Sunday, 12 December 2010

Advising within a huge arc of legal uncertainty


Stewart Room was on great form, addressing a group of Data Protection Managers at the offices of Field Fisher Waterhouse last Thursday. The conference organisers had certainly saved the best till last. His climactic address to the assembled throng of went down extremely well. As did a couple of measures of gin & tonic at a local hostelry immediately after the event.

And, once the alcohol had started to really clear my thoughts, I fell into a deep discussion with some of the conference stragglers at the drinks session. It was about the role that professional legal advisors can play when clients consider their options over tricky data protection issues. Do we clients have a problem in that we often ask these advisors the wrong question?

What I mean by this is that some Data Protection Managers are required to deal with queries quite beyond which they feel equipped. But does it help, or complicate matters, when an external advisor is engaged?

I have felt sorry for the poor bloody advisor, as they struggle to understand what it is that the client actually wants. As the Legal Manager for the Association of British Insurers a couple of decades ago, I was occasionally asked by members of its Data Protection Panel to seek advice on a particular point. I would explain to a trusted external advisor what the situation was, what sort of advice it was that I required, and that I would go elsewhere and seek other advice if the answer they gave me was not the one I needed to pay to hear. These clear, transparent, instructions worked extremely well. Closely knit teams were forged, with likeminded folk sharing the same vision, passion and prejudices. And sharing drinks, evening meals, and trips to Doncaster races. And, eventually, sharing car journeys to attend the funerals of those we had so greatly loved and respected. I still miss you so much, Shelagh.

What’s brought this on? Well, Stewart used a wonderful phrase in his session last Thursday. He spoke about Data Protection Managers needing to advise and support their business about issues that lay within a huge arc of legal uncertainty.

Significant areas of the law simply aren’t fit for modern day purposes. So, every day, we need to appreciate which bit of the law we are going to ignore - just in order that we can get the day job done. Or we need to appreciate which bit of the law we are going to interpret in a certain way today. It’s not like tax law, where you generally know where you stand. As I earn, some tax professional or other is always able to offer, with a considerable measure of confidence, advice on precisely how much of my income is going to be transferred from my control and off into the hands of Treasury coffers.

Established data protection law is far less precise than that – where it actually exists, that is. It’s not quite reached the level of mere bluster and bravado. That’s for the real charlatans. But, in our every day jobs, we often have to forget about relying on detailed facts and legal presidents (unless you actually want to have to bother about the minutia of, say, legitimising transborder data flows). I mean, we still don’t have settled views law about what the law is actually about. Has any court in the land entered the fray about whether an Internet Protocol Addresses is personal data?

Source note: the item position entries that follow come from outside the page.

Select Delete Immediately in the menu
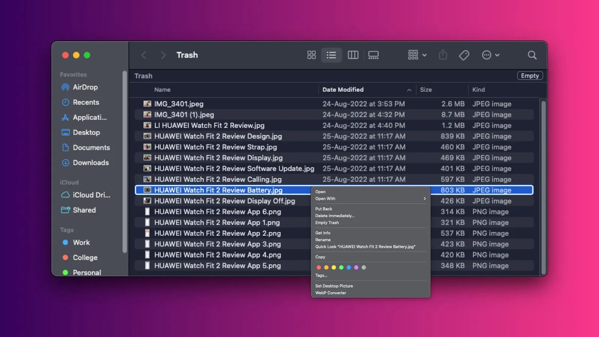Screen dimensions: 599x337 click(335, 216)
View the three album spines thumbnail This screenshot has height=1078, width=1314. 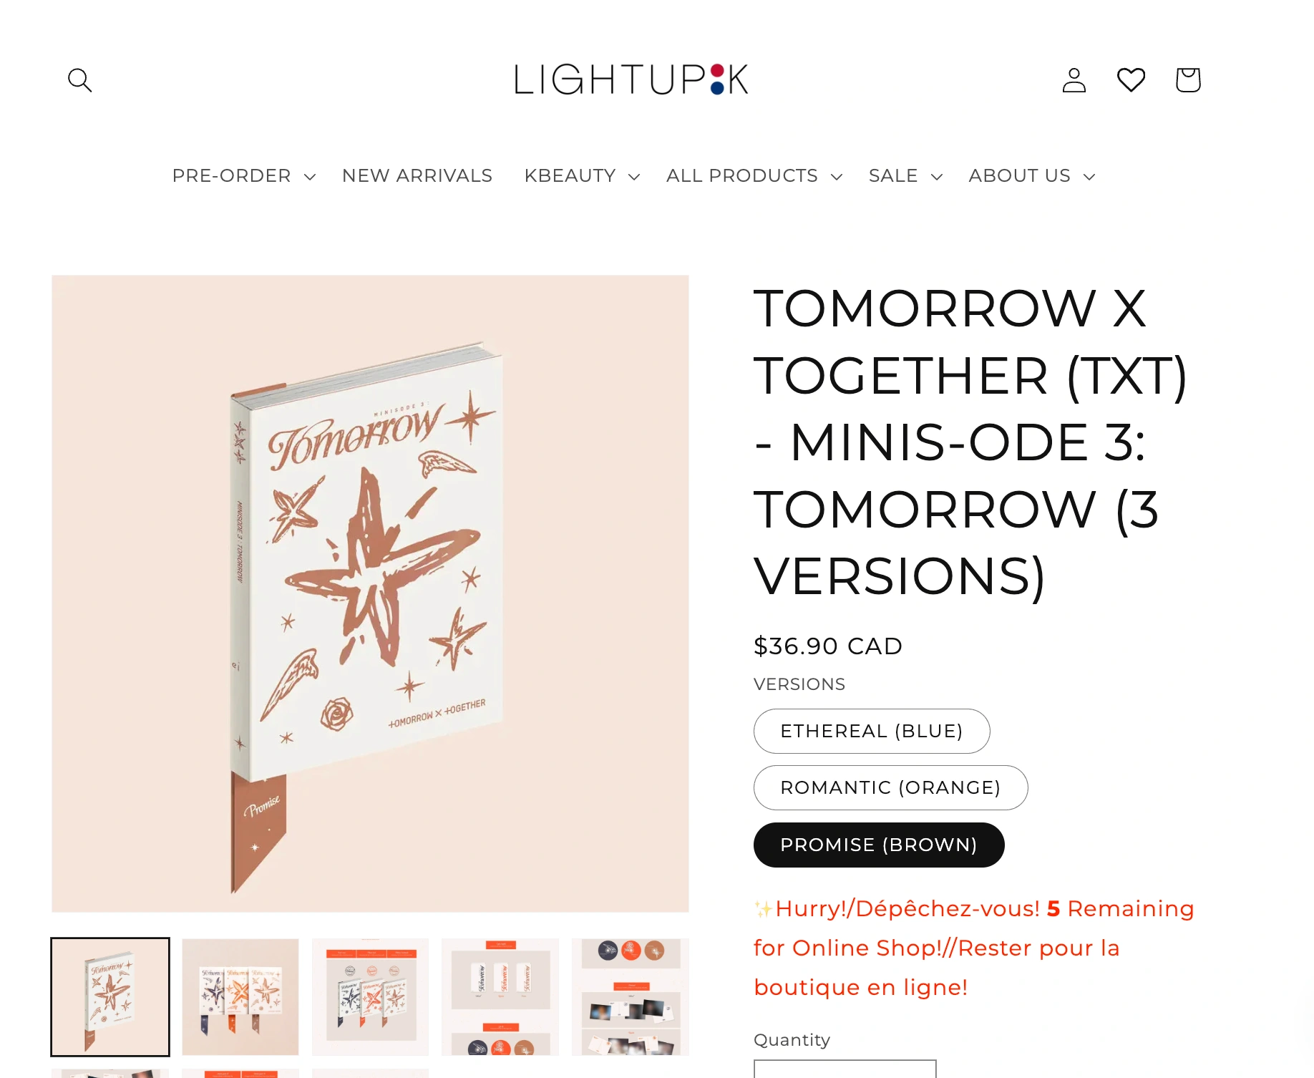[500, 996]
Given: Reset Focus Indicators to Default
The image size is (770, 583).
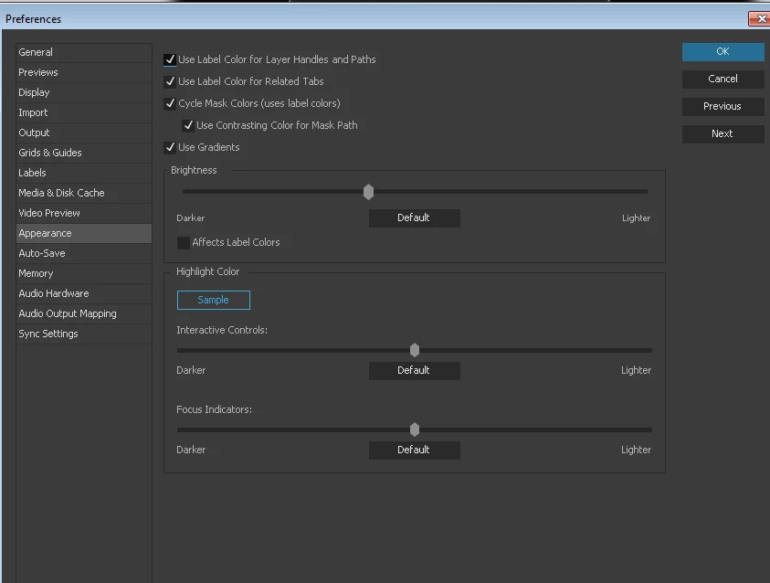Looking at the screenshot, I should pos(415,451).
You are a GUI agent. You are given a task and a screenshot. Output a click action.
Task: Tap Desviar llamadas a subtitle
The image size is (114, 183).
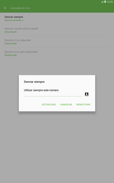(x=14, y=20)
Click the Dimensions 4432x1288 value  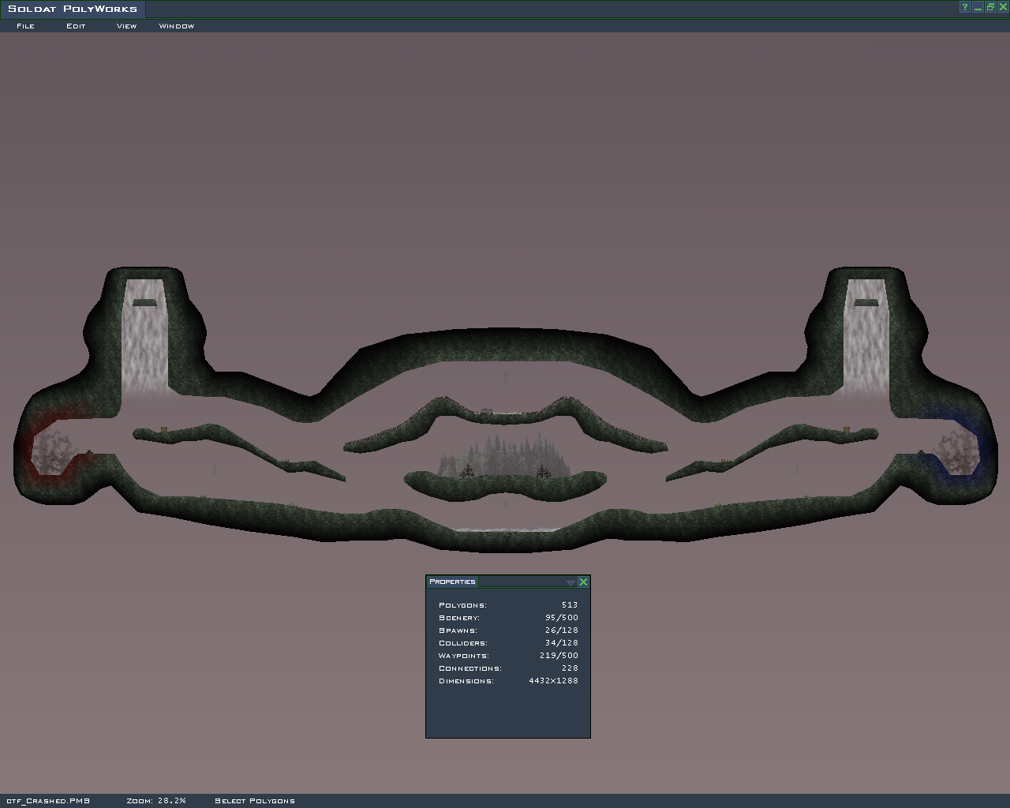553,681

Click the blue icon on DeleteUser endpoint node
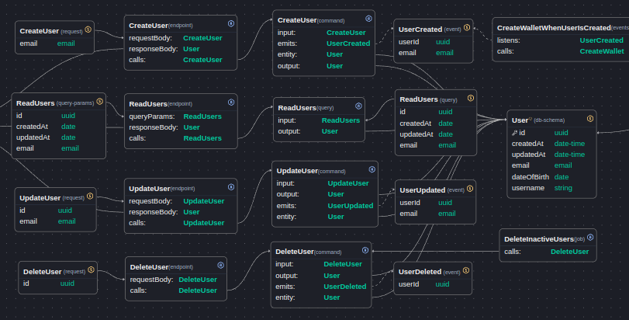click(x=221, y=266)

Or whether consent which is not “freely give, specific and informed” is really of any lesser quality than the other ways in which it can be assumed that consent has been provided?

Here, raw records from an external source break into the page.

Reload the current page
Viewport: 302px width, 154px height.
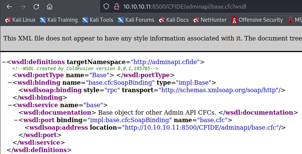click(36, 7)
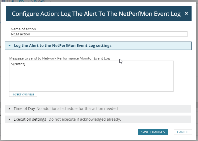Click the SAVE CHANGES button
This screenshot has width=198, height=141.
tap(153, 132)
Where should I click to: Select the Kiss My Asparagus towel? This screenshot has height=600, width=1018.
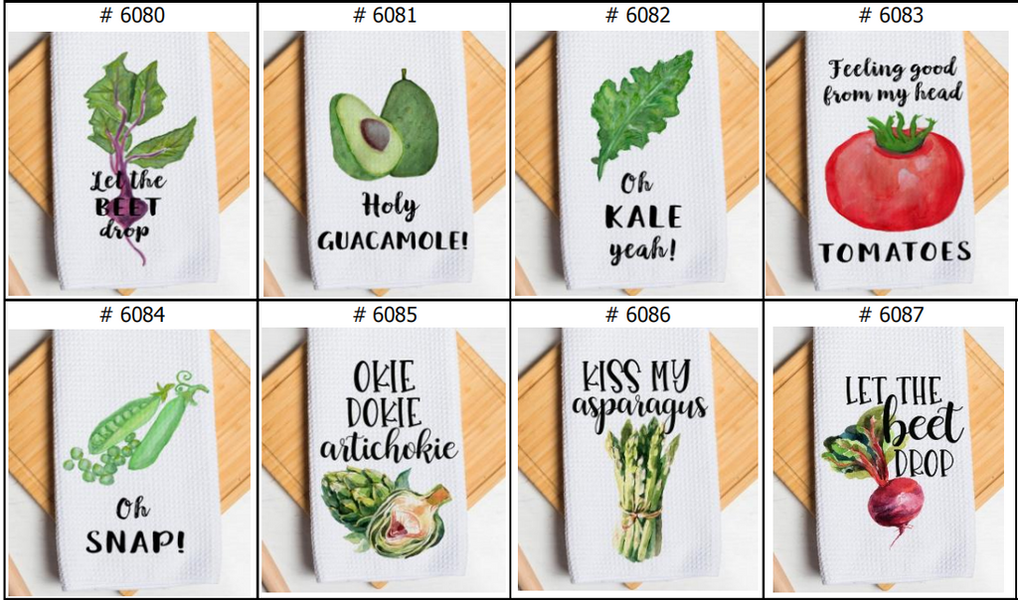pos(637,463)
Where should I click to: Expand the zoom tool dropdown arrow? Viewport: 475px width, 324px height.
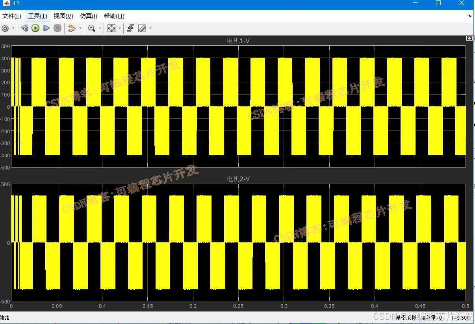pyautogui.click(x=100, y=28)
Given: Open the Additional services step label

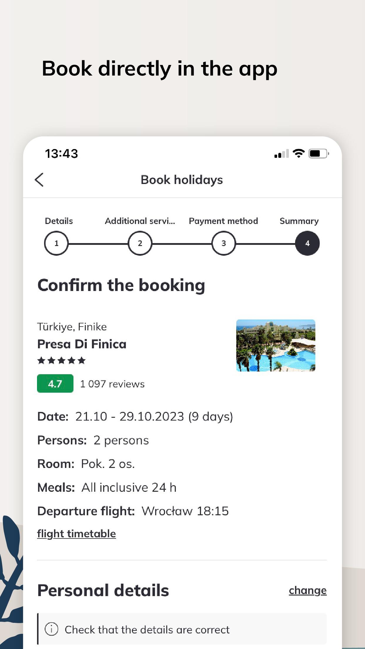Looking at the screenshot, I should tap(140, 221).
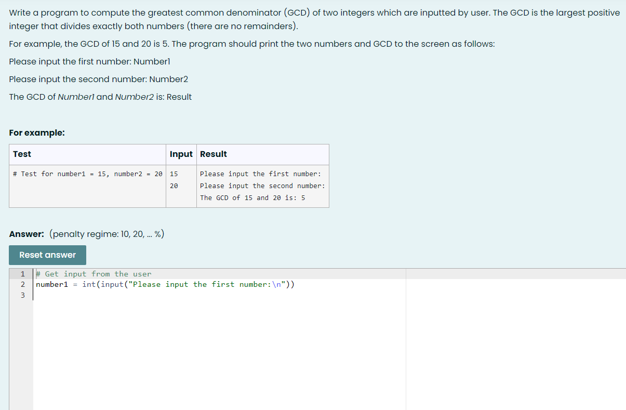Click the 'Test' column header
Viewport: 626px width, 410px height.
point(21,154)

Come on, if the tax lawyers are focussing on issues that face those who concern just those at the very summit of taxation law, what sympathy must they feel about their data protection colleagues, who are still scrambling around at base camp level?

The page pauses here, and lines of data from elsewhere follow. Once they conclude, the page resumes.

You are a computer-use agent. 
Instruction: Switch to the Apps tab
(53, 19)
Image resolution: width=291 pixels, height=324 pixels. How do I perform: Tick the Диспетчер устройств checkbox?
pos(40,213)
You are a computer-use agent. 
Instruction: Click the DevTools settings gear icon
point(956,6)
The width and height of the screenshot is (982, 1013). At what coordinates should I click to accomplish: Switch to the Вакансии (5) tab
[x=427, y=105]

What it means, I think, is that Data Protection Managers need to consider themselves as wading chest deep in the business of the management of risk. We are not talking about certainty here, we are talking about levels of confidence. Is the process we are considering sufficiently transparent. Or simple? Or harmless to the individual? How much information really does need to be retained to provide the service efficiently? Are we creating a service that meets the legitimate aspirations of the individual? Did they know we were going to do that? (Or that anyone else was?)

I think that questions such as these can only be met when the business has a clear appreciation of its own integrity and attitude to risk. There’s no point asking a lawyer for “information” about something as vague as data protection law if the lawyer has no appreciation of the degree of risk that the business likes to operate within. Experienced musicians are not engaged to join orchestras for particular concerts unless it’s abundantly clear what music will be played, and which score will be used. In our own sweet way, we experienced data protection professionals can all develop programmes that are tailored to meet the risk profile of their business – but surely only when the business knows what risk profile it wants.

So, professional data protection advisors may well waste lots of their time unless they get the basic question out of the way first. This is “How close do you like to sail to the wind?” Once that answer is known, the rest quite neatly falls into place.

I’m not interested in asking (or paying) for “information about the legal risks” if it means that I’ll receive a thick sheaf of documents which offer finely balanced arguments about the pros and cons of different approaches. In my experience, people working for units within a business don’t really want to know what the law is or what it might be. They want to be told what to do. In a couple of paragraphs, and in words that Homer Simpson, not Albert Einstein, can understand. And I can only tell them what to do when I’m confident that my advice has been calibrated to the degree of risk that the business is prepared to run.

So, if you ever want to work with me, please come armed with a high level of emotional intelligence. And representing a business with a settled sense of its own ethical standards.